Joe was an Englishman who came to this country when a young boy. He became a thoroughly patriotic American, but he never succeeded in getting over the English habit of dropping his “Hs.” When he was county treasurer one of his women clerks was named Hannah, but he invariably called her “Anna.” One day I asked him why he did not call Hannah, “Hannah”. A little testily he said, “Why, I do, Judge…I do call her Anna.”

We were on intimate terms both officially and socially, but we never agreed in politics, but our political disagreements never caused a feeling of resentment on either side. One day I was obliged to go across the railroad to marry an elderly couple, and thinking there might be need for witnesses, I asked Joe to go with me. We found the bride to be nearly, or quite, as old as the prospective groom who was an ex-soldier of the Rebellion, and not highly gratifying to look at. After the ceremony was finished, I said to Mr. Roberts, “Joe, witnesses must always kiss the bride.” Joe replied, “Darned if I do, kiss her yourself.”

He took great pride in his land and frequently claimed that it was the best corn land in the world. He felt highly honored and much elated when his farm one year was used in a corn husking contest, for he was then able to demonstrate to many thousands of people that the claim of great corn productiveness was justified.

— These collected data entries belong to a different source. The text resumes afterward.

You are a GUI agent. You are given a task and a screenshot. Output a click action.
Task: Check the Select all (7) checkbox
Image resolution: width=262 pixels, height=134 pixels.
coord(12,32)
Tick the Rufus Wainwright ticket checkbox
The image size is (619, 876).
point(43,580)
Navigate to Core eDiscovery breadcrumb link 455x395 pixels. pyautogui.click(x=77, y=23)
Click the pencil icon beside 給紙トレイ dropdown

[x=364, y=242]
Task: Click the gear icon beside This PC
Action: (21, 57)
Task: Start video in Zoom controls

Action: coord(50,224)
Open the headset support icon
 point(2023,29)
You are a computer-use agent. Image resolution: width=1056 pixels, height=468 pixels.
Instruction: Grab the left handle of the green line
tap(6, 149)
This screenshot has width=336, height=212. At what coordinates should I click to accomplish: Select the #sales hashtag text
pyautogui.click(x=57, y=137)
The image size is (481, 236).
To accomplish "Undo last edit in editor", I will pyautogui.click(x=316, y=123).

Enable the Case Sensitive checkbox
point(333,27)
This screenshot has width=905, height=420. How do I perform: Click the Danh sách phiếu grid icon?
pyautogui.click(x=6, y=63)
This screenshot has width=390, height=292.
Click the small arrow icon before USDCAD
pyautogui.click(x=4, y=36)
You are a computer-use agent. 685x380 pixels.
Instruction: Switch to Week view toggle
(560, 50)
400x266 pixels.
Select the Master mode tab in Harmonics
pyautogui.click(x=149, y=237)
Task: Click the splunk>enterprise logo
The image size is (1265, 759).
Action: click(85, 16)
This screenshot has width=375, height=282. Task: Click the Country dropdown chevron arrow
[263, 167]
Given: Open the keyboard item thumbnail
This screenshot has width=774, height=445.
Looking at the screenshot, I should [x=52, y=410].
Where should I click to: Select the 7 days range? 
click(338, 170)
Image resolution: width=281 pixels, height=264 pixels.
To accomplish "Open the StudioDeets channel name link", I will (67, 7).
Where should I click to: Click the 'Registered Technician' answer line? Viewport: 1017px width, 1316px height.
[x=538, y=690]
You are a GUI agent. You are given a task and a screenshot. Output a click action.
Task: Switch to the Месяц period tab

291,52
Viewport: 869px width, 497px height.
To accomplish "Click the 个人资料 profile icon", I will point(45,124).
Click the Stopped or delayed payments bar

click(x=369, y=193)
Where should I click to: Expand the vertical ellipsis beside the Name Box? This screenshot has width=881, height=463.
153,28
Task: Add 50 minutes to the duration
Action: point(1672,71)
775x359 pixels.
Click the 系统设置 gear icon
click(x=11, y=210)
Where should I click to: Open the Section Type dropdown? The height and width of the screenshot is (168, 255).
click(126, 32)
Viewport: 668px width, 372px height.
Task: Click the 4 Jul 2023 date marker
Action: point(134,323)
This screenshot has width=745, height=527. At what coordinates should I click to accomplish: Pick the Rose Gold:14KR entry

He and his wife were a congenial and happy couple, and only a few days before Joe was called to another land, he remarked to me that he was so glad that he and Emma spent the summer on the west coast visiting friends and relatives, because, he said, “Judge, I may not live to have another fine trip and such a wonderful summer as I had last year.”

Joe was always proud of his position on the State Board of Agriculture and the State Fair was one of his hobbies for many years. He was faithful, honest, competent, and ever ready to perform any duty when the call came. He had a higher sense of humor than any other Englishman I ever met. His wit was quick and effectively to the point. He greatly enjoyed the association of his friend, Mr. W.R. Mellor, of Lincoln, with whose family the Roberts spent many happy summers at the cabins of the former on the shores of Minnesota Lakes.”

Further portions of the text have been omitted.